This creates a natural conversational experience where the caller can interrupt the agent mid-sentence, just like a real phone call.

Configuration

Barge-in is enabled by default with a 300 ms hang-over window. Customize the sensitivity using barge_in_threshold_ms:
agent = phone.agent(
    system_prompt="...",
    barge_in_threshold_ms=0,  # Disable barge-in (exact interruption)
)
ParameterTypeDefaultDescription
barge_in_threshold_msint300Hang-over window in milliseconds. Set to 0 to disable barge-in. Higher values delay interruption detection.
A hang-over window of 300 ms prevents false positives from background noise while remaining responsive to genuine interruptions.

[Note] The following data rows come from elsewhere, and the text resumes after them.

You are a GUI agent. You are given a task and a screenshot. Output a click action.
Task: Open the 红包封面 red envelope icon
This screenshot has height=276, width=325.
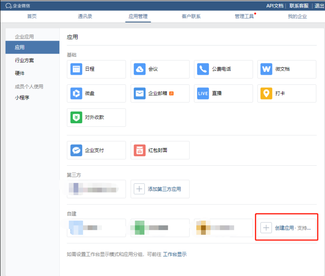(x=140, y=150)
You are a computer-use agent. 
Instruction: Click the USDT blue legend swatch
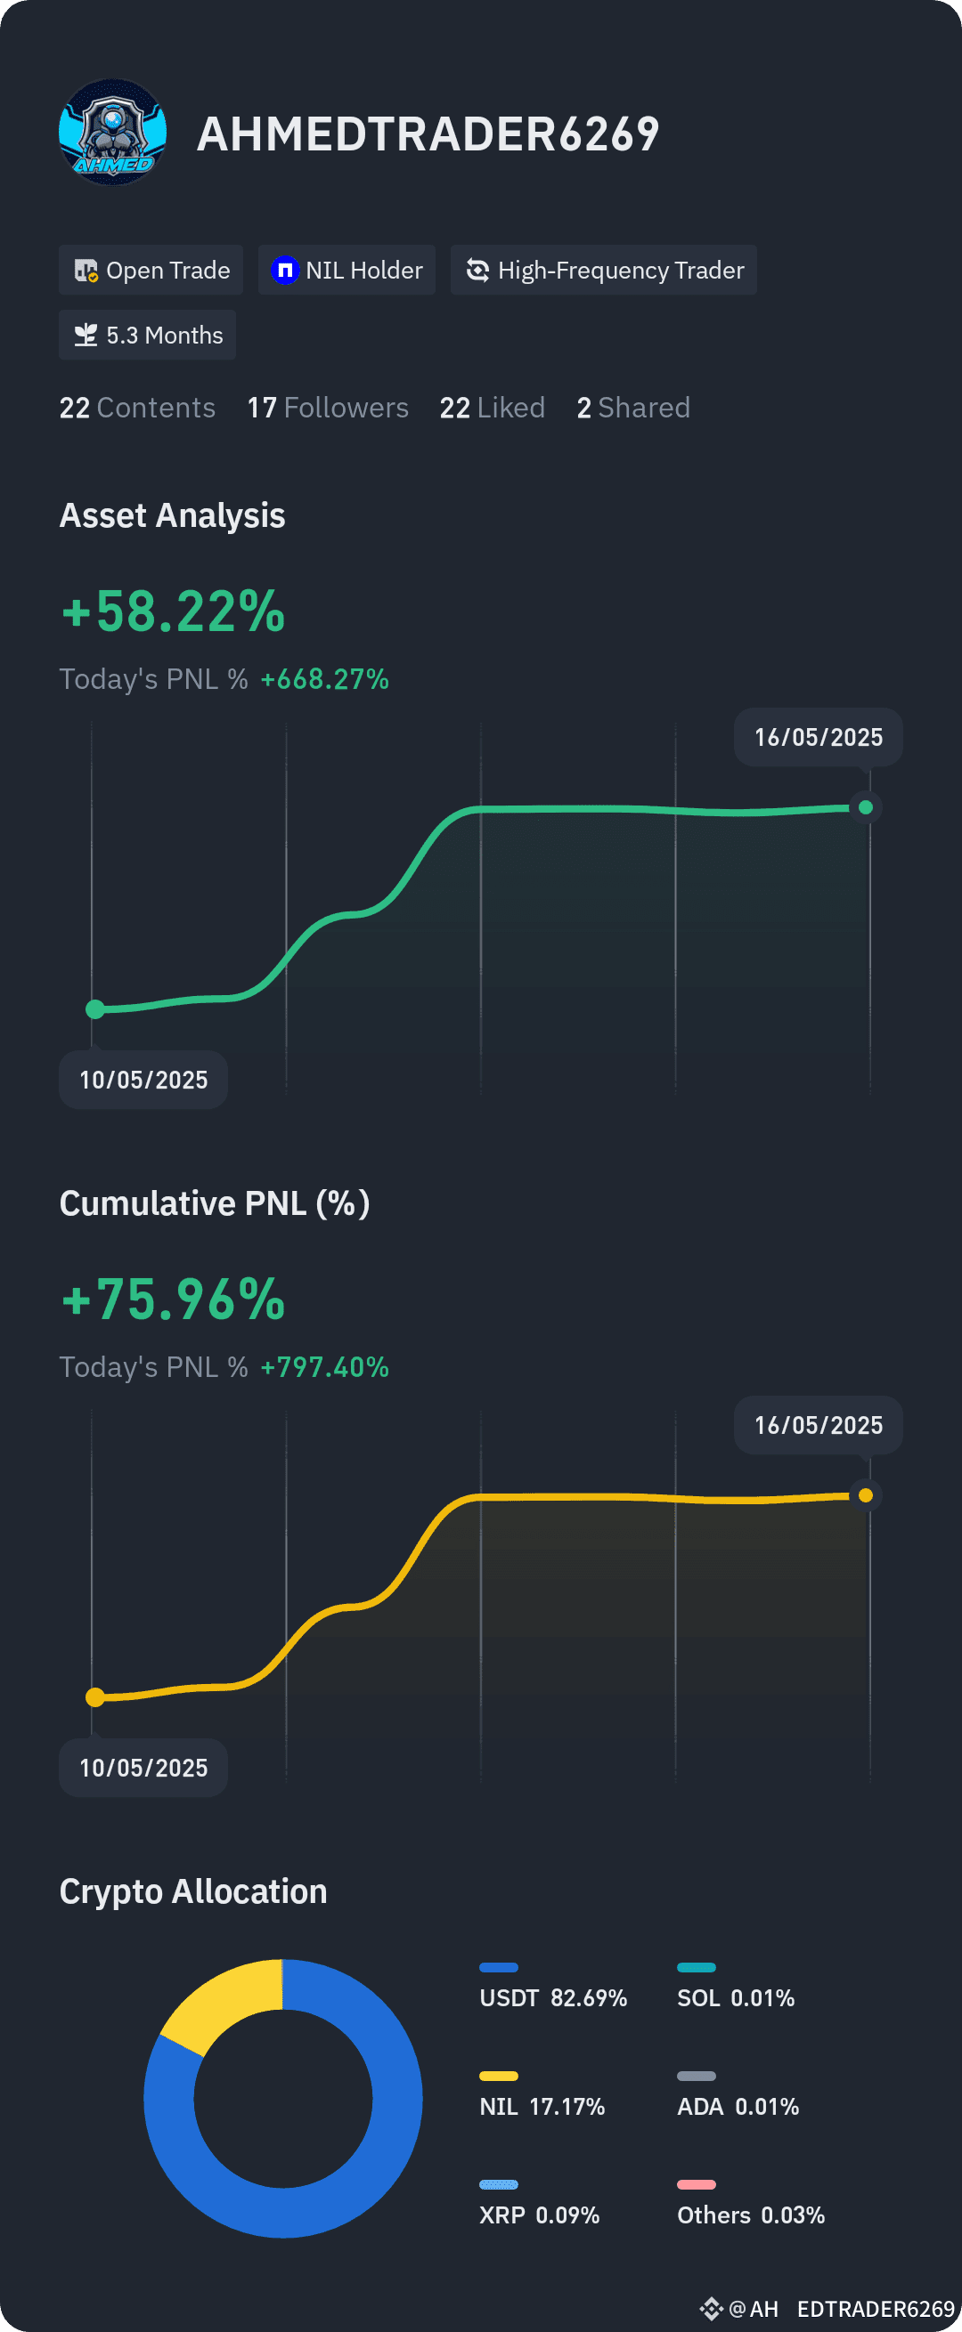[x=498, y=1967]
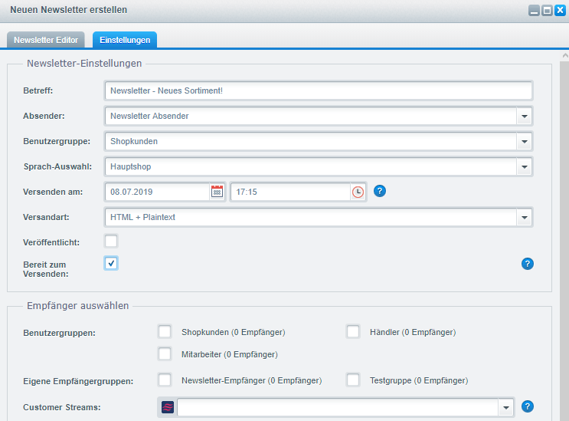
Task: Open the calendar date picker icon
Action: 217,192
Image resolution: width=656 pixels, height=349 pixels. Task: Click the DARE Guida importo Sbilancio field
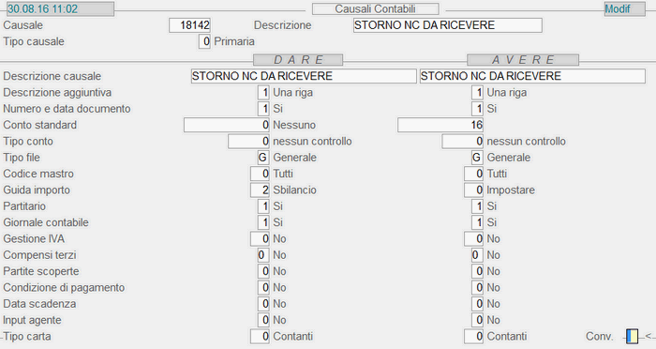pos(260,190)
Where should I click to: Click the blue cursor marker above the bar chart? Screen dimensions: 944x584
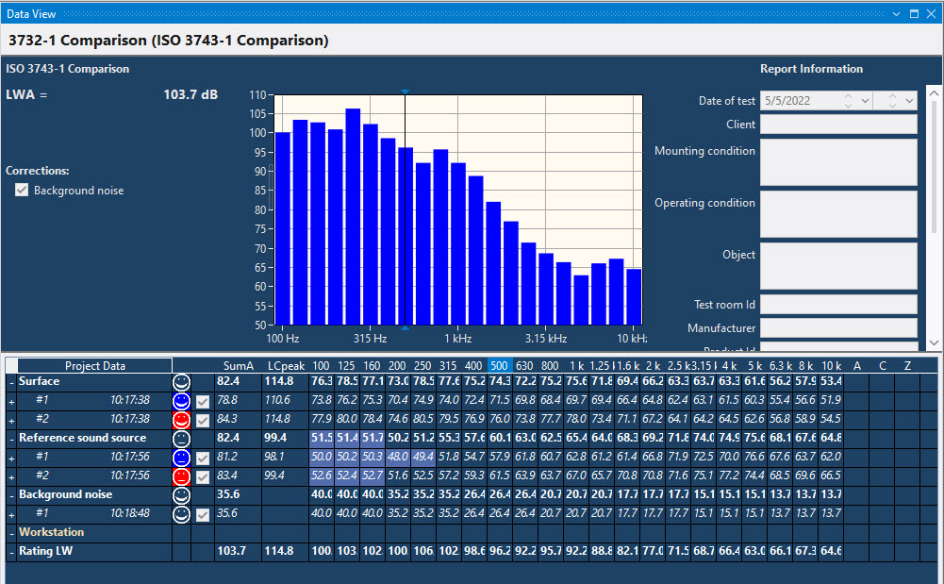click(x=405, y=91)
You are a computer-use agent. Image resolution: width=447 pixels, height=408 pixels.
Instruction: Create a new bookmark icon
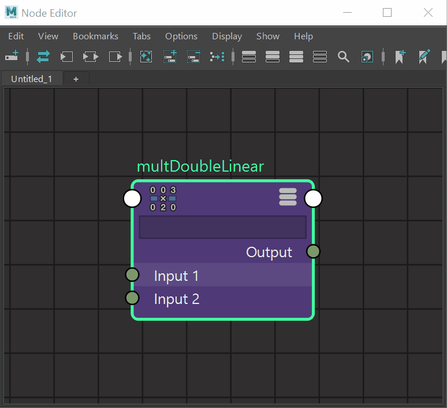[x=400, y=57]
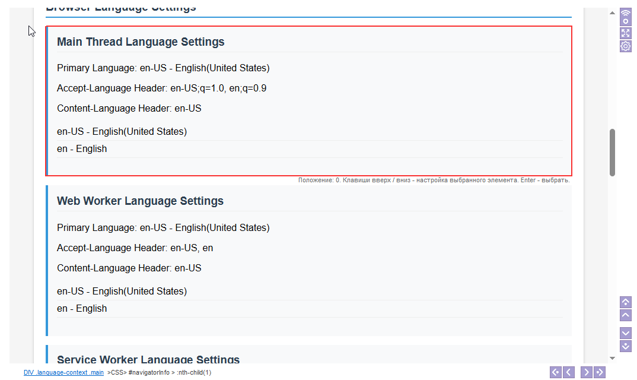Select the 'en - English' item under Main Thread

coord(82,149)
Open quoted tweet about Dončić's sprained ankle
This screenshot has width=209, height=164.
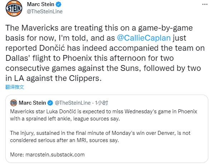click(106, 129)
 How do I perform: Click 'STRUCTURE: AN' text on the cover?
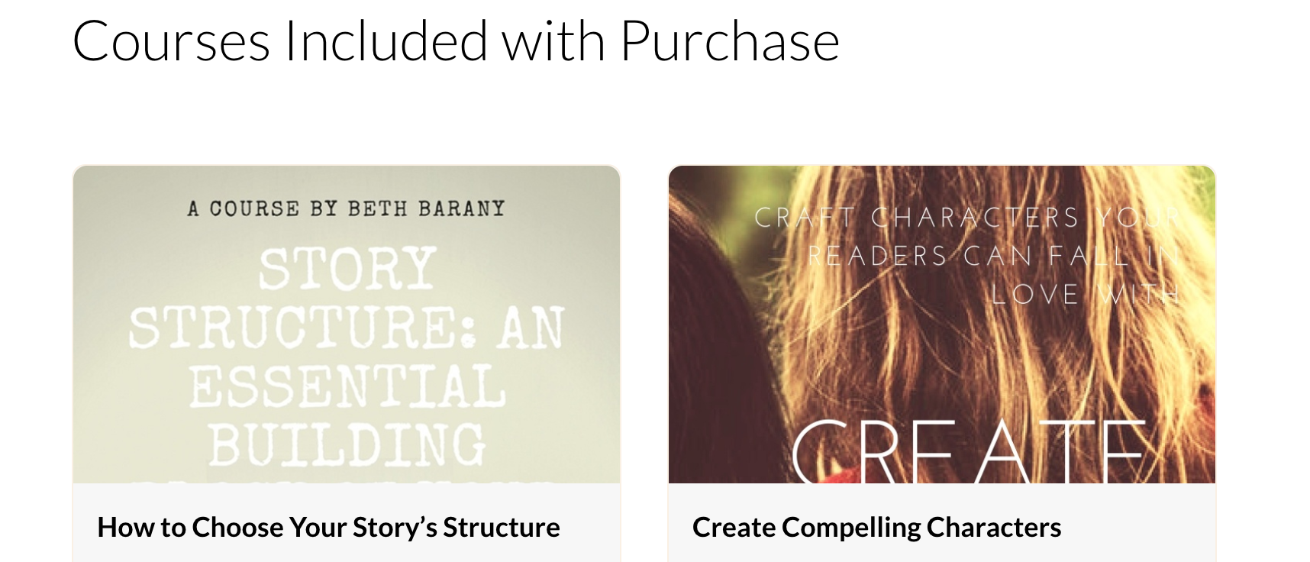coord(347,328)
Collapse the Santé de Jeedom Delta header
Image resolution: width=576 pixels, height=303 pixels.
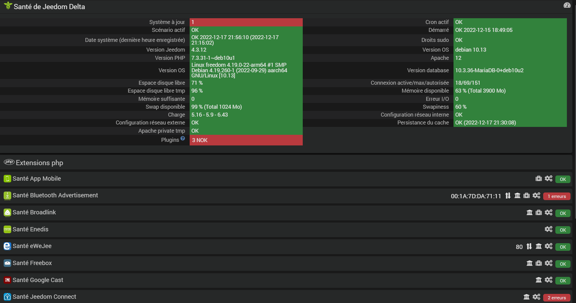point(49,7)
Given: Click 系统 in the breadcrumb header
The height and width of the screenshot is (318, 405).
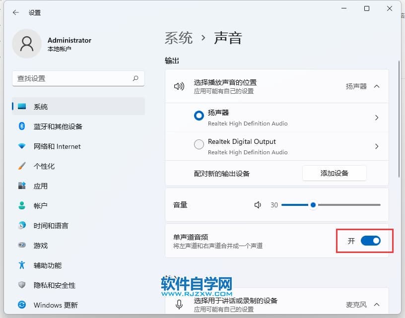Looking at the screenshot, I should pyautogui.click(x=179, y=38).
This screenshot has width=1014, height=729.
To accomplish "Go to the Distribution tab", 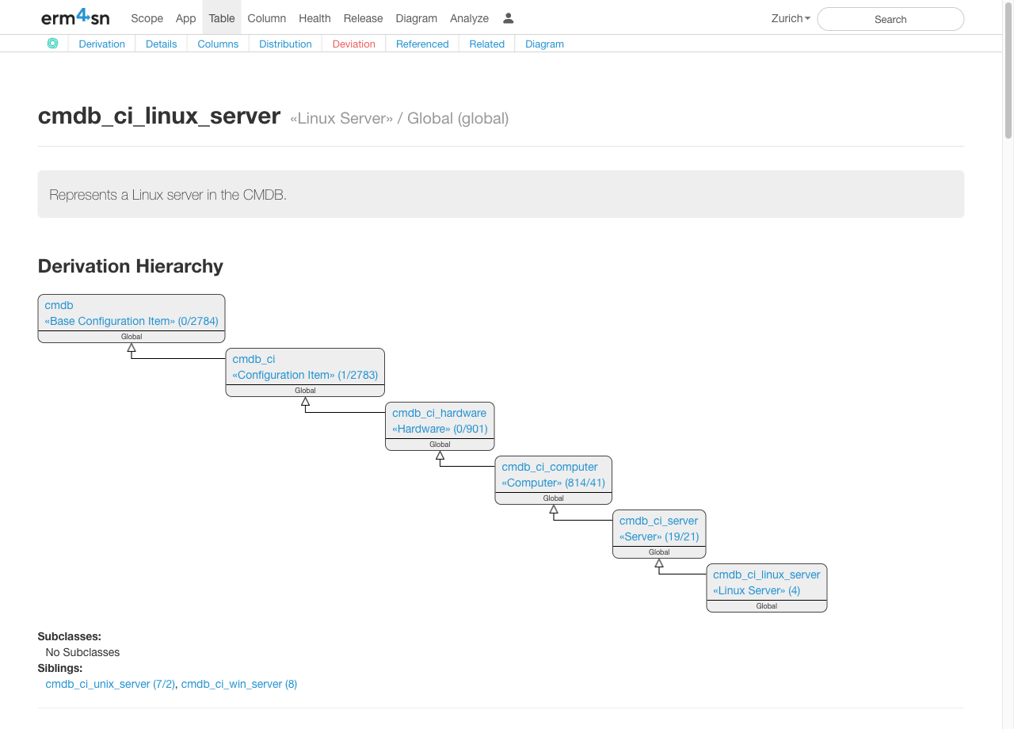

Echo Cancellation (NLMS AEC)

On speakerphone or dev-tunnel deployments the agent’s outbound TTS bleeds back into the inbound mic feed. The pipeline-mode VAD then sees continuous voice-like energy and never registers silence — barge-in only fires during natural pauses in the TTS, producing the intermittent “interrupt sometimes works, other times the agent keeps talking” symptom. Acoustic echo cancellation (AEC) subtracts the estimated echo from the mic stream before VAD/STT see it. Patter ships a built-in NLMS (normalised least-mean-squares) adaptive filter with Geigel double-talk detection. Enable it with one flag — pipeline mode only:
from getpatter import DeepgramSTT, AnthropicLLM, ElevenLabsTTS

agent = phone.agent(
    stt=DeepgramSTT(),
    llm=AnthropicLLM(),
    tts=ElevenLabsTTS(voice_id="rachel"),
    system_prompt="You are a helpful assistant.",
    echo_cancellation=True,
)
ParameterTypeDefaultDescription
echo_cancellationboolFalseWhen True (pipeline mode only), instantiates an NlmsEchoCanceller per call that subtracts the agent’s own TTS bleed from the inbound mic stream before VAD/STT see it.

When to enable

  • Enable for speakerphone callers, ngrok / Cloudflare tunnel demos, laptop-mic test harnesses, and any deployment where the agent can hear itself.
  • Leave off for handset / headset callers — there is no bleed to cancel, and the 0.5–2 s convergence period would briefly attenuate caller speech if they spoke before any TTS played.
  • See Barge-In above — AEC is the fix when barge-in only fires intermittently because of self-bleed.

Tuning

The default NlmsEchoCanceller is tuned for narrowband mono 16 kHz PCM (the format Patter’s pipeline pushes between transcoding and STT). For lower-level control — custom tap counts, step size, warmup behaviour — instantiate one directly and wire it into your pipeline:
from getpatter.audio.aec import NlmsEchoCanceller

# 8 kHz callers benefit from a longer filter window
aec = NlmsEchoCanceller(sample_rate=8000, filter_taps=1024)
Constructor argDefaultNotes
sample_rate160008000 or 16000 only.
filter_taps51232 ms @ 16 kHz — covers typical cellular / VoIP echo paths.
step_size0.1NLMS step in (0, 1] post-warmup.
warmup_step_size0.5Aggressive 5× ramp during the first ~0.5 s for fast convergence.
warmup_seconds0.5Duration of the warmup phase.
leakage0.9999Slow forgetting of stale tap estimates.
double_talk_rho0.6Geigel threshold — freezes adaptation when caller speaks over agent.
NLMS AEC adds CPU work proportional to filter_taps × frame_samples per inbound frame (~0.5–1 ms per 20 ms frame at the defaults). On commodity CPUs this is well under the per-frame budget, but profile if you stack AEC with heavy VAD + STT in the same event loop.
This is a lightweight time-domain AEC, not a drop-in replacement for production-grade DSP (WebRTC’s AEC3, Speex AEC). For tight integration with battle-tested DSP, wrap a binding to libwebrtc-audio-processing externally and feed it via audio_filter= instead.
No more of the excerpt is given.